*What is needed:* Starting with the line with "Where should I" and going on through the line with "coord(270,265)", write those entries out again with their requests, shifting every coordinate in the answers up by 116. Leave the pictures out.

*Dataset entries:*
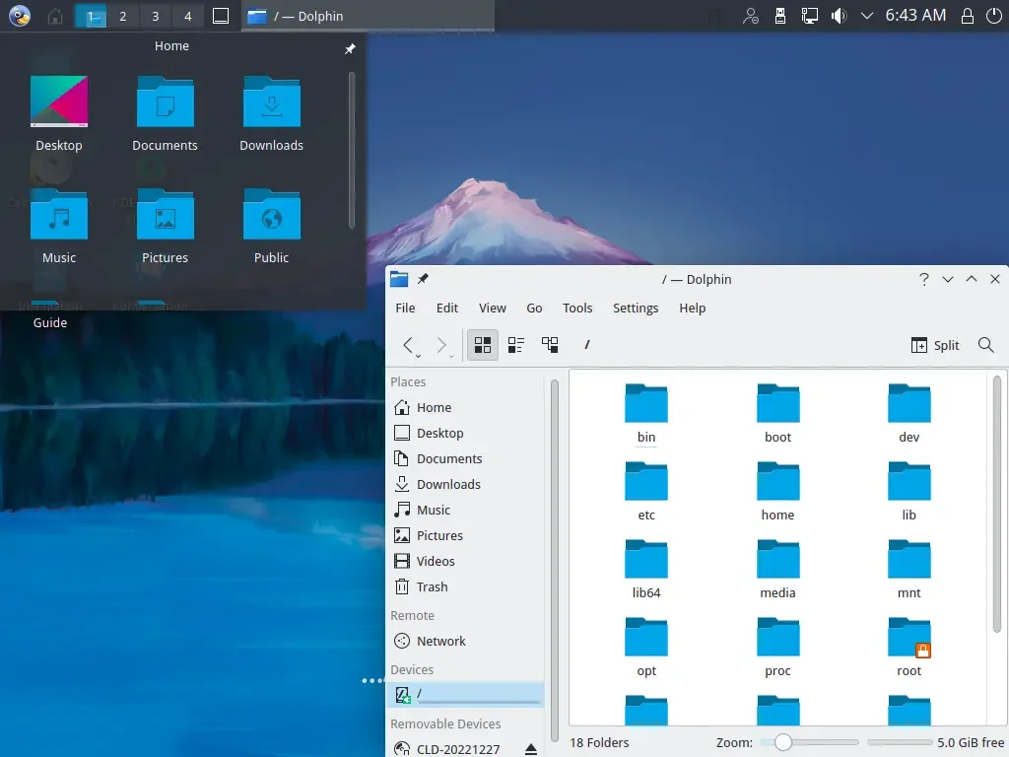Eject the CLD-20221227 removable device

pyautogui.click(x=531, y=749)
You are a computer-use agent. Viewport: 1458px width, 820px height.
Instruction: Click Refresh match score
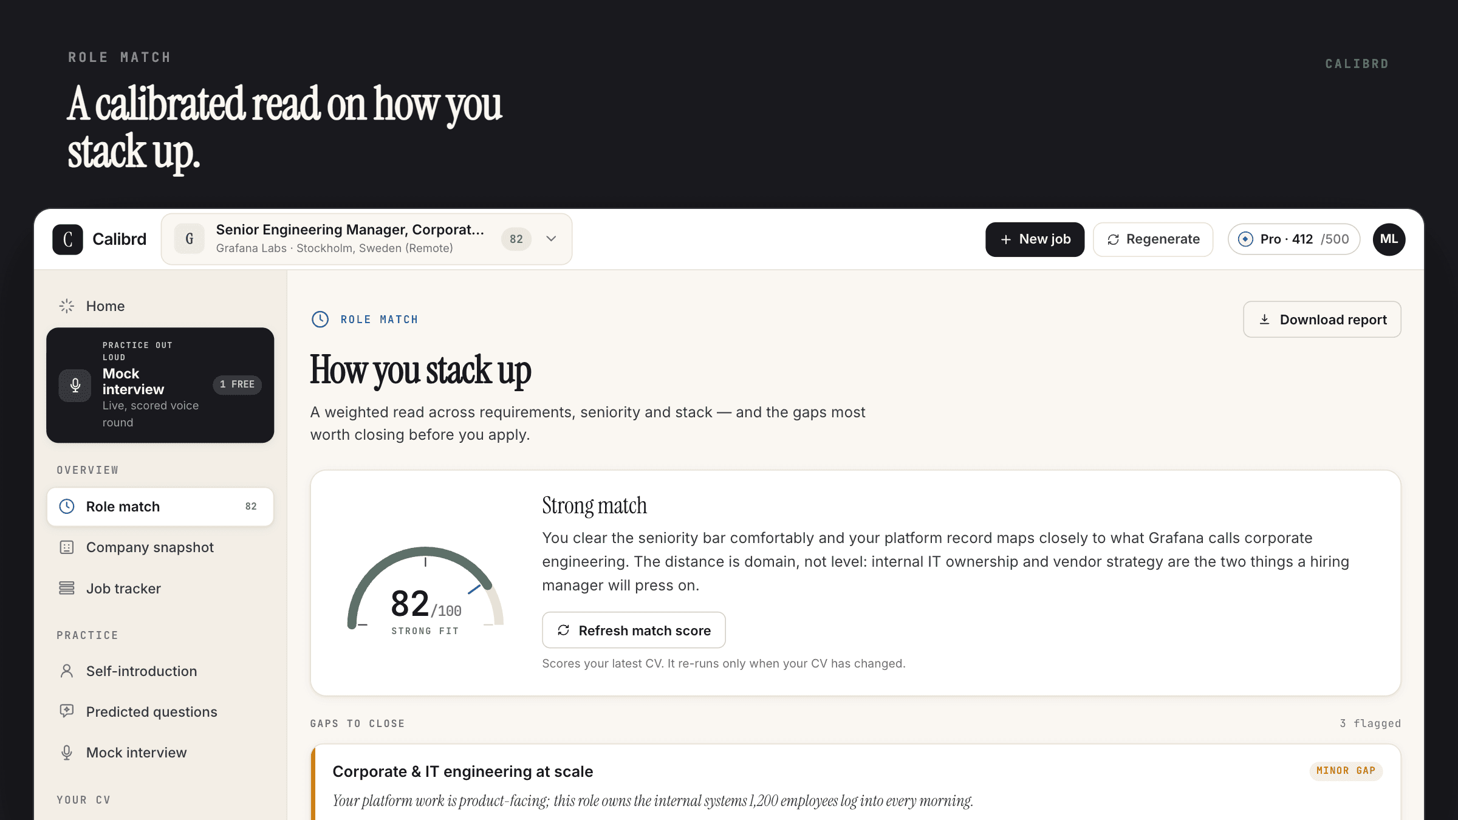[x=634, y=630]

* * *

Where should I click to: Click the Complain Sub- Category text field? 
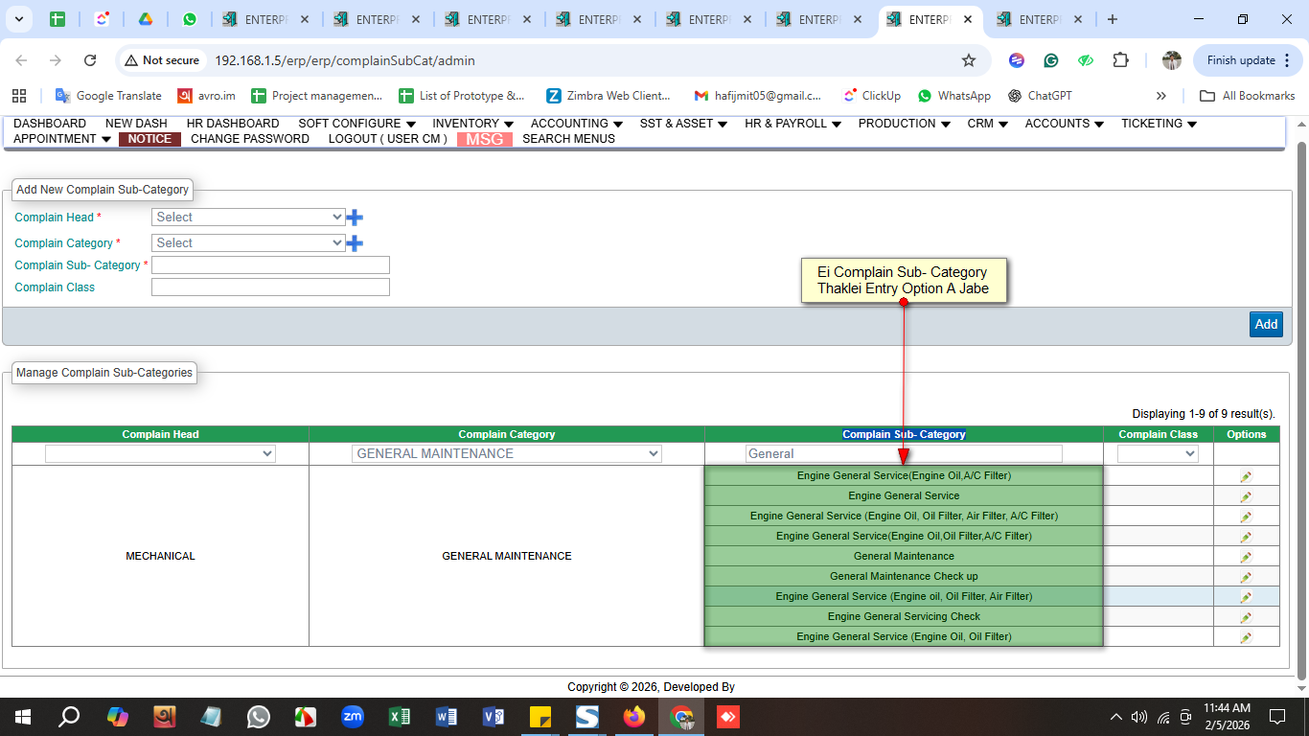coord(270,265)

*Written answer:*
Where should I click to: Click the Complain Sub- Category text field? 
coord(386,381)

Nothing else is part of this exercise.